The first book, African Game Trails, by Theodore Roosevelt was a hand-me-down, a gift from the soldier's own father in 1911 and passed, oft-read and well worn, to the next generation.  It recounts Roosevelt's hunting safari across the "dark continent" at a time when fang and claw were a greater danger there than disease and inter-tribal butchery.  Teddy Roosevelt, known as the "conservationist president," created 150 national forests and our first National Wildlife Refuge on Pelican Island, Florida.  It is without irony that Roosevelt called himself a "hunter-naturalist" and dedicated his book to his son whom he called "my side-partner in our great adventure."

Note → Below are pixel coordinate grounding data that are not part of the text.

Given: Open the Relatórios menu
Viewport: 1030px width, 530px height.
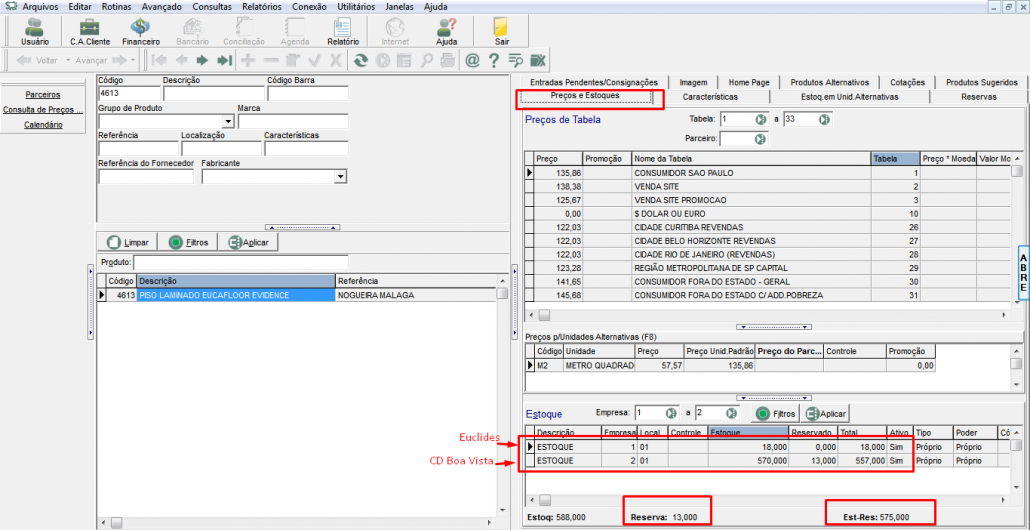Looking at the screenshot, I should 261,6.
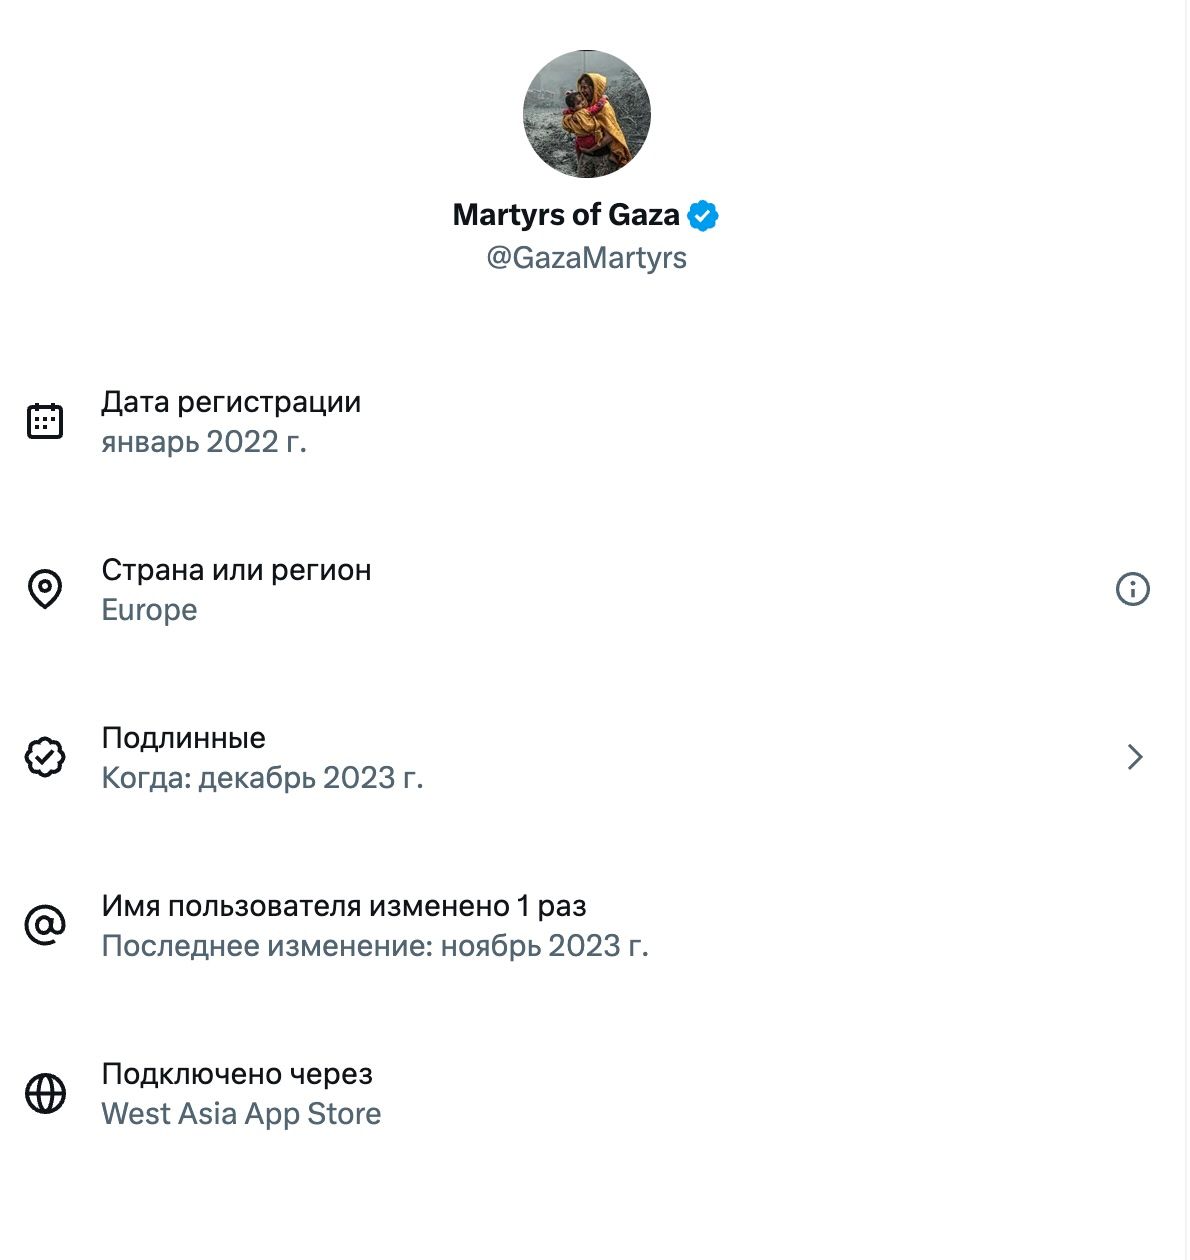
Task: Click the verified checkmark seal icon
Action: (45, 757)
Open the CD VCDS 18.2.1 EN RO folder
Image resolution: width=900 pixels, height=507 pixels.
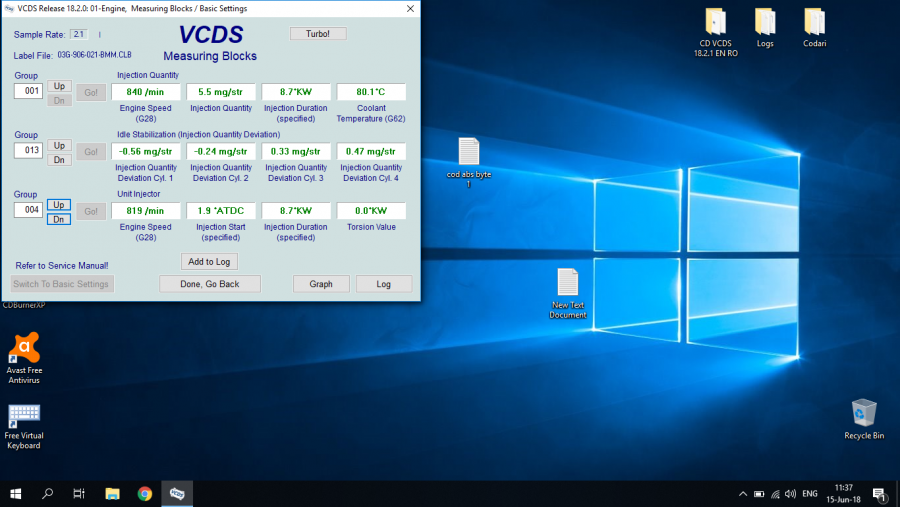(715, 23)
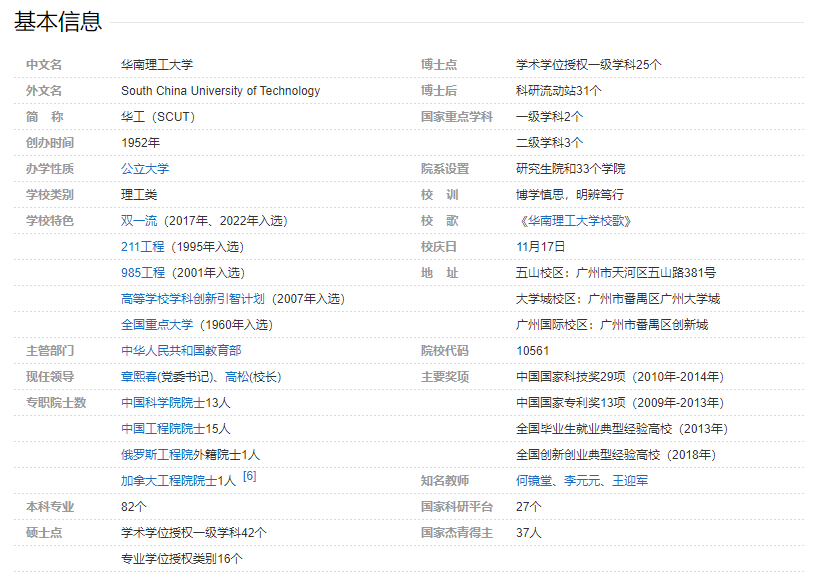
Task: Open 高等学校学科创新引智计划 link
Action: click(192, 299)
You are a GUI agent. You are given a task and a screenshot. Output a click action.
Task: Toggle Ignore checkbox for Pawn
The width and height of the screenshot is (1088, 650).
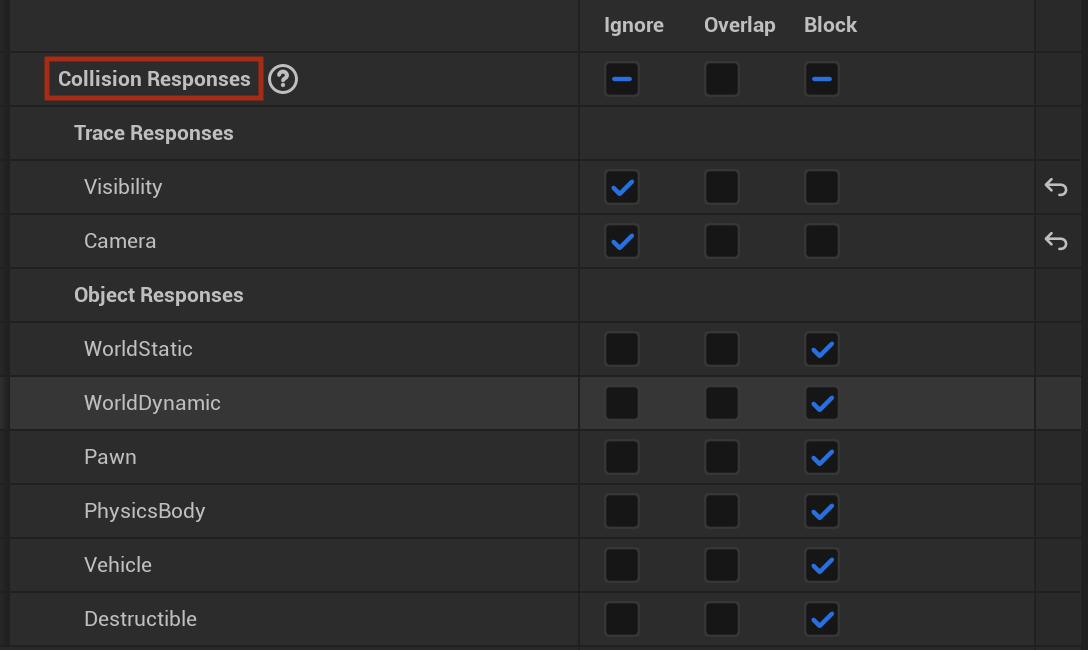point(622,457)
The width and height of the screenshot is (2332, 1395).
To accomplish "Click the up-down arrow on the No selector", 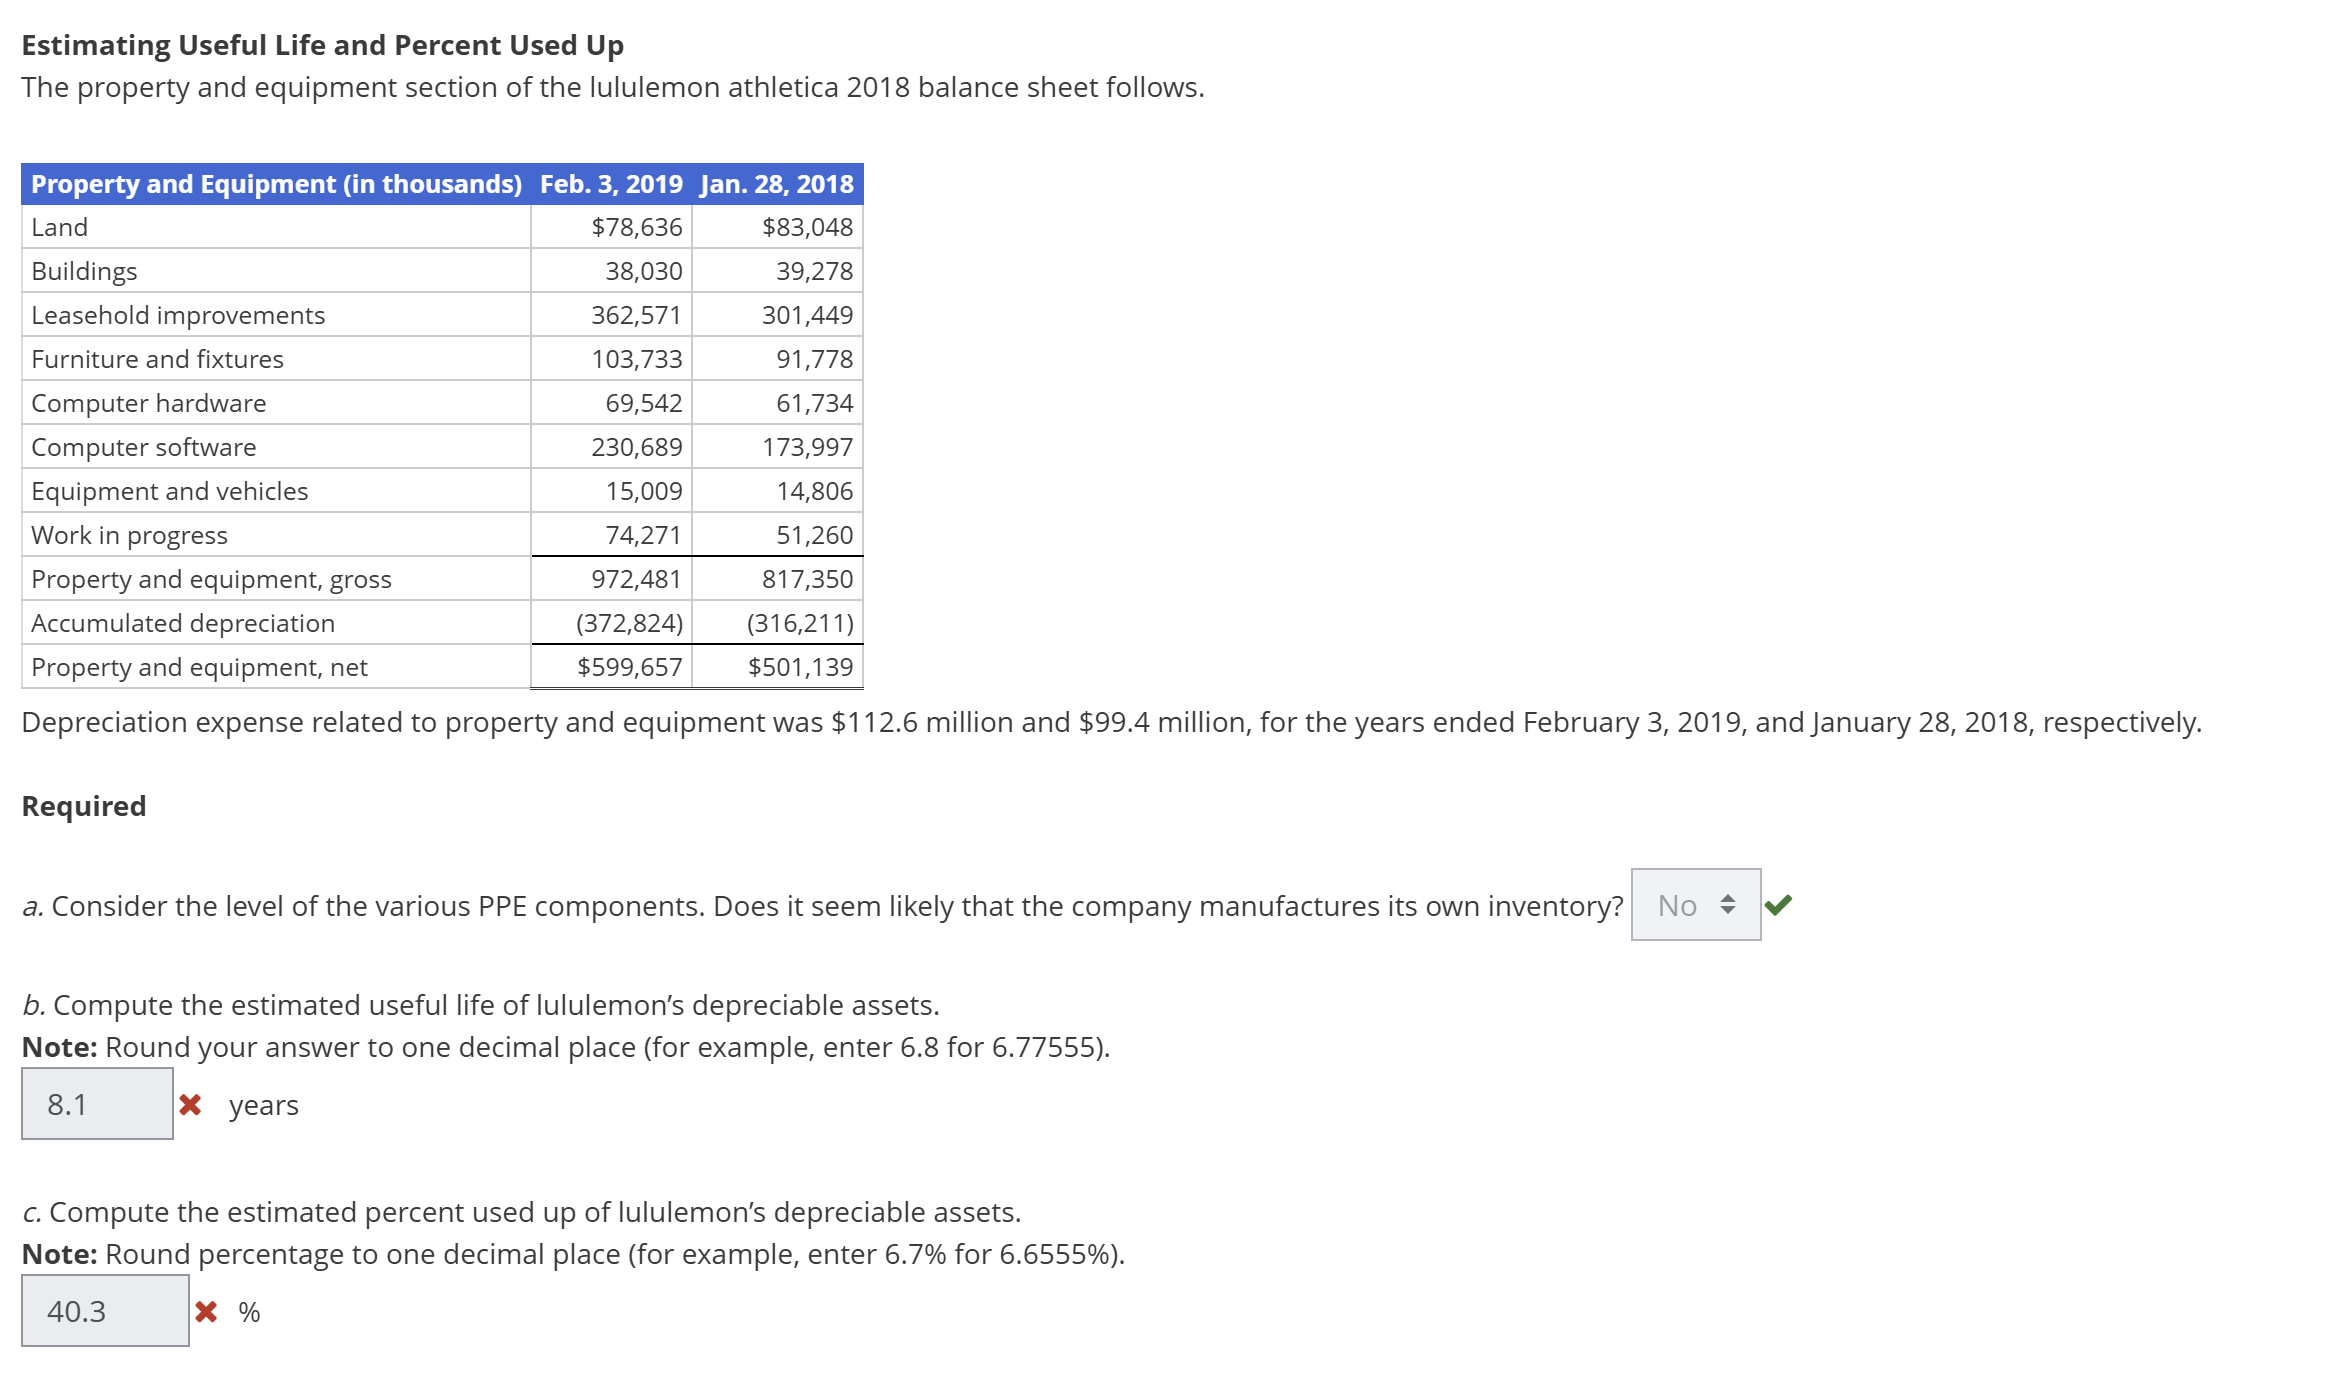I will coord(1731,905).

The second book was Frank Chapman's Color Key To North American Birds.  If Roger Tory Peterson brought birding to the masses with his illustrated field guides, Chapman was his immediate precursor, the first to believe species could be identified without shooting them, the first to see birdwatching as a pathway to nature, nature study as a recreation and a sport.  Chapman's was the first guide to use short, trenchant phrases rather than long, descriptive prose.  The colors in the book, like the soldier's dreams, have long since faded away.

The third book was a popular children's tale of the day, Velvet Paws And Shiny Eyes by Carol Cassidy Cole.  In the story, a young boy who is abusive to the woodland animals in his rural environs is turned into an elf and must live alone in the forest among the creatures he has mistreated.  A sympathetic owl becomes his mentor and, through the course of many fanciful adventures, the boy sees the light and repents his past transgressions.

The soldier, himself a child of nature yet a man of his times, was prescient indeed in his choice of these three disparate titles, each in its own special way a powerful introduction to the love and appreciation he had for the natural world--the ultimate road trip, an invaluable sourcebook, and a morality play.

He was prescient of course, in another way as well.  I have a yellowed photograph.  The last photograph.  He sits in a dappled jungle clearing, calm  amidst the battlefield chaos, double barred helmet on one knee, field glasses in one hand.  I smell the sweat.  I hear the tracers whining through the overhead vines.  There's been no "side-partner in our great adventure," no comparing field notes, no mentor in the woods.  But I thank him for his gift on a Christmas long ago.  With this column I pay it forward.  As did he.